ABOUT THIS EXERCISE:
Go through the listing below and reproduce it word for word.

MATERIAL TO PROCESS:
——————————
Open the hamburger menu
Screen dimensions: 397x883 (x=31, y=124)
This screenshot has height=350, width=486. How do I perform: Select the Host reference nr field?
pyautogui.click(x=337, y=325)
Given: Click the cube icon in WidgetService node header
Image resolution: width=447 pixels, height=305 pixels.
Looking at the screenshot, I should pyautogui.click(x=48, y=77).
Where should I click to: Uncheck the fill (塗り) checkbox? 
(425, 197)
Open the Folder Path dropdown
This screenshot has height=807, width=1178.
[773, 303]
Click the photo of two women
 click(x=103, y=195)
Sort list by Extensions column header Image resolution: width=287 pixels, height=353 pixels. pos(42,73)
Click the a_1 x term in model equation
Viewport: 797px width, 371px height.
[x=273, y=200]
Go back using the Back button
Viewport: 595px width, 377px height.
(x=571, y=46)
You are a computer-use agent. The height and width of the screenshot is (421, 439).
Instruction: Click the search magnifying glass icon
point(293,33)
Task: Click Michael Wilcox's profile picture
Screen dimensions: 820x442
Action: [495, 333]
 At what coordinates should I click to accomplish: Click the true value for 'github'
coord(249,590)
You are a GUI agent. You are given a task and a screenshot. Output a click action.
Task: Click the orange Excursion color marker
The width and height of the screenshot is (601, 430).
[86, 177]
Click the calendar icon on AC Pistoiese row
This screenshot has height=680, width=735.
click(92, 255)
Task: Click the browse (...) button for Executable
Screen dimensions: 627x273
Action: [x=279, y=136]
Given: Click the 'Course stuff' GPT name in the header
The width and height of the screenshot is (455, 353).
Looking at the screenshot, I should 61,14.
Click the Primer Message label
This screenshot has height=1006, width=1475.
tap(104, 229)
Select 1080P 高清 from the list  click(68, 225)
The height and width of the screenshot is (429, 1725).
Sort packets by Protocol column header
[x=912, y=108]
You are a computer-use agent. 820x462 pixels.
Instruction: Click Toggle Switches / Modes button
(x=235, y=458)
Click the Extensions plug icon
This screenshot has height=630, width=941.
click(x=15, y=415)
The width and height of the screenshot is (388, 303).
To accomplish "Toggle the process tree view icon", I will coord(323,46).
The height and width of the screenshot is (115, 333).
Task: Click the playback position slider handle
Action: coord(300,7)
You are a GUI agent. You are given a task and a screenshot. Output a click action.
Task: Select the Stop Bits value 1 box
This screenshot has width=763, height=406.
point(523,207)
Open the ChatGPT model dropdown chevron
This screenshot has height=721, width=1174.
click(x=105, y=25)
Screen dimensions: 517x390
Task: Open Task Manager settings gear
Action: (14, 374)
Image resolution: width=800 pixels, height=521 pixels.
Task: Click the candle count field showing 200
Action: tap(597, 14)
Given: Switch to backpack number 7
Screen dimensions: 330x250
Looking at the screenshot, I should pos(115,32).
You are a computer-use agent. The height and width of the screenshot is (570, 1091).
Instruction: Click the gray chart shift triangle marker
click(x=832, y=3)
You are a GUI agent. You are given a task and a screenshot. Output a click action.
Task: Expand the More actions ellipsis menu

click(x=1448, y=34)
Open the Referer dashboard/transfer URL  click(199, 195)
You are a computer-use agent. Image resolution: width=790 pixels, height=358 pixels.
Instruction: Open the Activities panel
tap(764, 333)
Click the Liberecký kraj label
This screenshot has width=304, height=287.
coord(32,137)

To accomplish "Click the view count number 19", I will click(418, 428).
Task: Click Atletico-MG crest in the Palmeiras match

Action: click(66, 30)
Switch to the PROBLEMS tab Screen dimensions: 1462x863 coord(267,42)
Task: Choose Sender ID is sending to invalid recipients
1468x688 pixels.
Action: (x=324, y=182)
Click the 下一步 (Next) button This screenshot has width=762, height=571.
——————————
SOLUTION TO THE PROBLEM:
Open the hamburger menu
Screen dimensions: 397x883 (x=31, y=124)
This screenshot has height=350, width=486. How do I perform: Select the Host reference nr field?
pyautogui.click(x=337, y=325)
Given: Click the cube icon in WidgetService node header
Image resolution: width=447 pixels, height=305 pixels.
Looking at the screenshot, I should pyautogui.click(x=48, y=77).
Where should I click to: Uncheck the fill (塗り) checkbox? 
(425, 197)
Open the Folder Path dropdown
This screenshot has height=807, width=1178.
[773, 303]
Click the photo of two women
 click(x=103, y=195)
Sort list by Extensions column header Image resolution: width=287 pixels, height=353 pixels. pos(42,73)
Click the a_1 x term in model equation
Viewport: 797px width, 371px height.
[x=273, y=200]
Go back using the Back button
Viewport: 595px width, 377px height.
(x=571, y=46)
You are a computer-use agent. The height and width of the screenshot is (421, 439).
Instruction: Click the search magnifying glass icon
point(293,33)
Task: Click Michael Wilcox's profile picture
Screen dimensions: 820x442
Action: [495, 333]
 At what coordinates should I click to accomplish: Click the true value for 'github'
coord(249,590)
You are a GUI agent. You are given a task and a screenshot. Output a click action.
Task: Click the orange Excursion color marker
The width and height of the screenshot is (601, 430).
[86, 177]
Click the calendar icon on AC Pistoiese row
This screenshot has height=680, width=735.
click(92, 255)
Task: Click the browse (...) button for Executable
Screen dimensions: 627x273
Action: [x=279, y=136]
Given: Click the 'Course stuff' GPT name in the header
The width and height of the screenshot is (455, 353).
Looking at the screenshot, I should 61,14.
Click the Primer Message label
This screenshot has height=1006, width=1475.
tap(104, 229)
Select 1080P 高清 from the list  click(68, 225)
The height and width of the screenshot is (429, 1725).
Sort packets by Protocol column header
[x=912, y=108]
You are a computer-use agent. 820x462 pixels.
Instruction: Click Toggle Switches / Modes button
(x=235, y=458)
Click the Extensions plug icon
This screenshot has height=630, width=941.
click(x=15, y=415)
The width and height of the screenshot is (388, 303).
To accomplish "Toggle the process tree view icon", I will coord(323,46).
The height and width of the screenshot is (115, 333).
Task: Click the playback position slider handle
Action: coord(300,7)
You are a GUI agent. You are given a task and a screenshot. Output a click action.
Task: Select the Stop Bits value 1 box
This screenshot has width=763, height=406.
point(523,207)
Open the ChatGPT model dropdown chevron
This screenshot has height=721, width=1174.
click(x=105, y=25)
Screen dimensions: 517x390
Task: Open Task Manager settings gear
Action: (14, 374)
Image resolution: width=800 pixels, height=521 pixels.
Task: Click the candle count field showing 200
Action: tap(597, 14)
Given: Switch to backpack number 7
Screen dimensions: 330x250
Looking at the screenshot, I should pos(115,32).
You are a computer-use agent. The height and width of the screenshot is (570, 1091).
Instruction: Click the gray chart shift triangle marker
click(x=832, y=3)
You are a GUI agent. You are given a task and a screenshot. Output a click action.
Task: Expand the More actions ellipsis menu

click(x=1448, y=34)
Open the Referer dashboard/transfer URL  click(199, 195)
You are a computer-use agent. Image resolution: width=790 pixels, height=358 pixels.
Instruction: Open the Activities panel
tap(764, 333)
Click the Liberecký kraj label
This screenshot has width=304, height=287.
coord(32,137)

To accomplish "Click the view count number 19", I will click(418, 428).
Task: Click Atletico-MG crest in the Palmeiras match

Action: click(66, 30)
Switch to the PROBLEMS tab Screen dimensions: 1462x863 coord(267,42)
Task: Choose Sender ID is sending to invalid recipients
1468x688 pixels.
Action: (x=324, y=182)
Click the 下一步 (Next) button This screenshot has width=762, height=571.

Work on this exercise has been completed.